One important thing to discuss are off-the-shelf data science platforms and APIs. One may be tempted to think that these can be used relatively easily and thus not require significant expertise in certain fields, and therefore not require a strong, well-rounded data scientist.
It’s true that many of these off-the-shelf products can be used relatively easily, and one can probably obtain pretty decent results depending on the problem being solved, but there are many aspects of data science where experience and chops are critically important.
Some of these include having the ability to:
- Customize the approach and solution to the specific problem at hand in order to maximize results, including the ability to write new algorithms and/or significantly modify the existing ones, as needed
- Access and query many different databases and data sources (RDBMS, NoSQL, NewSQL), as well as integrate the data into an analytics-driven data source (e.g., OLAP, warehouse, data lake, …)
- Find and choose the optimal data sources and data features (variables), including creating new ones as needed (feature engineering)
- Understand all statistical, programming, and library/package options available, and select the best
- Ensure data has high integrity (good data), quality (the right data), and is in optimal form and condition to guarantee accurate, reliable, and statistically significant results
- Avoid the issues associated with garbage in equals garbage out
- Select and implement the best tooling, algorithms, frameworks, languages, and technologies to maximize results and scale as needed
- Choose the correct performance metrics and apply the appropriate techniques in order to maximize performance
- Discover ways to leverage the data to achieve business goals without guidance and/or deliverables being dictated from the top down, i.e., the data scientist as the idea person
- Work cross-functionally, effectively, and in collaboration with all company departments and groups
- Distinguish good from bad results, and thus mitigate the potential risks and financial losses that can come from erroneous conclusions and subsequent decisions
- Understand product (or service) customers and/or users, and create ideas and solutions with them in mind
Education-wise, there is no single path to becoming a data scientist. Many universities have created data science and analytics-specific programs, mostly at the master’s degree level. Some universities and other organizations also offer certification programs as well.

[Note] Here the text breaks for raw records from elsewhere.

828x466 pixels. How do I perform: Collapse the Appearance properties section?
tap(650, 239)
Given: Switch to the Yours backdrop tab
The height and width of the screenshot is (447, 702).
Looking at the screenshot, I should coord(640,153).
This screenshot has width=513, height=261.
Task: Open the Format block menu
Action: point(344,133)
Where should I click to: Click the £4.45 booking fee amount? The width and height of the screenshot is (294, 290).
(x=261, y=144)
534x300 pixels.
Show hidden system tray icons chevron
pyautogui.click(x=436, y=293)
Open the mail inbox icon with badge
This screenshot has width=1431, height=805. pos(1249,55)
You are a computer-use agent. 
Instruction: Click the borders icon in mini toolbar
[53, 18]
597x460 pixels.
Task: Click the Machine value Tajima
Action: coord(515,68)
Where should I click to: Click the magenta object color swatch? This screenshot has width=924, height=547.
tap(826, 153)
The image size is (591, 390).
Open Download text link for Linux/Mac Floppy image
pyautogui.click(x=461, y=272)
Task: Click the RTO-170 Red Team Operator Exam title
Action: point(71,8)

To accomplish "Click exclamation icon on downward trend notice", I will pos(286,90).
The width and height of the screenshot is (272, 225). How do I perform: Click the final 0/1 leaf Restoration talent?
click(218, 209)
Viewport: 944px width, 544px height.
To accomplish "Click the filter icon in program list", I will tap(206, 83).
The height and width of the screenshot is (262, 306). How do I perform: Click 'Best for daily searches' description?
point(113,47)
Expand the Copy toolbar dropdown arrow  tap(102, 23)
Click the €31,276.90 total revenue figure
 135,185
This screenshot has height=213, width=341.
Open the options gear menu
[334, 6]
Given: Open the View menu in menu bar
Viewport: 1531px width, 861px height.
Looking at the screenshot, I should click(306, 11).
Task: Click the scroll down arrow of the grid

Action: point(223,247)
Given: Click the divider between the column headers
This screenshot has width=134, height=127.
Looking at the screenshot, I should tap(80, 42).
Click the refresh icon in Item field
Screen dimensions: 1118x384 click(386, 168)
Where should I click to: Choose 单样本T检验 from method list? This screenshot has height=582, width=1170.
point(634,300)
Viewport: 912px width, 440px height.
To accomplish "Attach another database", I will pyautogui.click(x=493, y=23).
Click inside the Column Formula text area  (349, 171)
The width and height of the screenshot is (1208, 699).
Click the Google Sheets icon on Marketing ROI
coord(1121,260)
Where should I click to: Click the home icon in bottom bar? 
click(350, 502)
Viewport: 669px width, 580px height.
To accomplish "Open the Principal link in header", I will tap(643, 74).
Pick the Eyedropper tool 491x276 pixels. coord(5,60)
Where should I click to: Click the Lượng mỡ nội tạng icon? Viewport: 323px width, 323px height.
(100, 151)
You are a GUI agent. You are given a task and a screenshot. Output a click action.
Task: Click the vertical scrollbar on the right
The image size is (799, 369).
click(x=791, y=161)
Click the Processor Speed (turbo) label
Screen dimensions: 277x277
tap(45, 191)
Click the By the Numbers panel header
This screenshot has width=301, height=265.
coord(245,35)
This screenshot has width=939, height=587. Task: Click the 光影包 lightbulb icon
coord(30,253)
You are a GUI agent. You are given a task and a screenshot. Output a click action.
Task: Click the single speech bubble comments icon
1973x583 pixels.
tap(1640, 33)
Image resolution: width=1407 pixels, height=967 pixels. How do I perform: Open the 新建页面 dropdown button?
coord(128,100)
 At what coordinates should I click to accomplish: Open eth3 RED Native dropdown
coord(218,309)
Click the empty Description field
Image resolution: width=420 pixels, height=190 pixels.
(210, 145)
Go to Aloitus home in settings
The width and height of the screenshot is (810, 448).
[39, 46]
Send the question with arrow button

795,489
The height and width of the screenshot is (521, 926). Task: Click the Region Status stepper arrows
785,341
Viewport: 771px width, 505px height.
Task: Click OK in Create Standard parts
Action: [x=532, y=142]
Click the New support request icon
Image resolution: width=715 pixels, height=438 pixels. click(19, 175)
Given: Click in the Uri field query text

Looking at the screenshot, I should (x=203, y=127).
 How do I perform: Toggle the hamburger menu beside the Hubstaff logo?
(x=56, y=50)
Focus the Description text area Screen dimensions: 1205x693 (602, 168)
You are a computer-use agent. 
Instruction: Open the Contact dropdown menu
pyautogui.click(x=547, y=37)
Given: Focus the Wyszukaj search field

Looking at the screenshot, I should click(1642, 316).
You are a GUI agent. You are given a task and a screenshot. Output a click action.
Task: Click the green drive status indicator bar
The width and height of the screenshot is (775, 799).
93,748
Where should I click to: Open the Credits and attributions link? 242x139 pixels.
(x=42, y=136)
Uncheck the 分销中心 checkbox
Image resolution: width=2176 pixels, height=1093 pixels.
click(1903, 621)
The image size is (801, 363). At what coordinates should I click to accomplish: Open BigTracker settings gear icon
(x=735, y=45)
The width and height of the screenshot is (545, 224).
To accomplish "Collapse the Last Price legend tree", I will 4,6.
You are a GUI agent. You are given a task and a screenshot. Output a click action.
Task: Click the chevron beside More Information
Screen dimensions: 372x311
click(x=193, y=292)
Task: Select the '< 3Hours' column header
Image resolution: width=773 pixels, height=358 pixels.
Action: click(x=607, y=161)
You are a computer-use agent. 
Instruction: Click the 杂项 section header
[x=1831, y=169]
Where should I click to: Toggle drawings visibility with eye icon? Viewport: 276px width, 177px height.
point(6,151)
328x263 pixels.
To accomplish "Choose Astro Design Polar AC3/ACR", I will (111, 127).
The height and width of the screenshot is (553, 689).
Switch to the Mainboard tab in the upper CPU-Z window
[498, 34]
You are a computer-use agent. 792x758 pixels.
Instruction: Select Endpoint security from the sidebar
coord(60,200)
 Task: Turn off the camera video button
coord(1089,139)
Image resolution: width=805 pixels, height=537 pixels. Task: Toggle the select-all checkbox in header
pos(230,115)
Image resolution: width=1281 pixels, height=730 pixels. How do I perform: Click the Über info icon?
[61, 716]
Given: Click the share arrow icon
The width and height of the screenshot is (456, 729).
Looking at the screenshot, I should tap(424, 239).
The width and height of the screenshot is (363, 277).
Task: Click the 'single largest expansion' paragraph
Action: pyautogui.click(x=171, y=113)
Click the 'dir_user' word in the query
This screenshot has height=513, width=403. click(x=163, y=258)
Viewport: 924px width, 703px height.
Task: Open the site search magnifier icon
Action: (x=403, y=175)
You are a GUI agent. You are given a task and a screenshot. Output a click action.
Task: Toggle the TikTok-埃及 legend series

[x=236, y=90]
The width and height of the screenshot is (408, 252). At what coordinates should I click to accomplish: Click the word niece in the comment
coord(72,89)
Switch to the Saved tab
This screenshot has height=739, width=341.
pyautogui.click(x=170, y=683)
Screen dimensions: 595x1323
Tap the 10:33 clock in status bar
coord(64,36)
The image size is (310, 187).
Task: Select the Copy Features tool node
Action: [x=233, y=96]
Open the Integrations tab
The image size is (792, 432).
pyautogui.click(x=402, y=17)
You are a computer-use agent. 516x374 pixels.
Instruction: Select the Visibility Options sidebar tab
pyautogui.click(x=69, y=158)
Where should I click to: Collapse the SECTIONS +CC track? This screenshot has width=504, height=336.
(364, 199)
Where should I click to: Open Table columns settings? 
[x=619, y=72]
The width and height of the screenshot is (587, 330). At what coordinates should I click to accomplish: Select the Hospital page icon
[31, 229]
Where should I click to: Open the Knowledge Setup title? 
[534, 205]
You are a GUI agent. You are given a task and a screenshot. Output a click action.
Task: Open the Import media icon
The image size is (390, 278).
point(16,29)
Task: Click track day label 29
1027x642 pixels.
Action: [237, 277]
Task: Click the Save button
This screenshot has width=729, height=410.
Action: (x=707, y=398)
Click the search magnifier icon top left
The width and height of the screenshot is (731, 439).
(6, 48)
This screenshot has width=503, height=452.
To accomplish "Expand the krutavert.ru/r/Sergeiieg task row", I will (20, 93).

In addition to traditional degree and certification programs, there are bootcamps being offered that range from a few days or months to complete, online self-guided learning and MOOC courses focused on data science and related fields, and self-driven hands-on learning.
No matter what path is taken to learn, data scientist’s should have advanced quantitative knowledge and highly technical skills, primarily in statistics, mathematics, and computer science.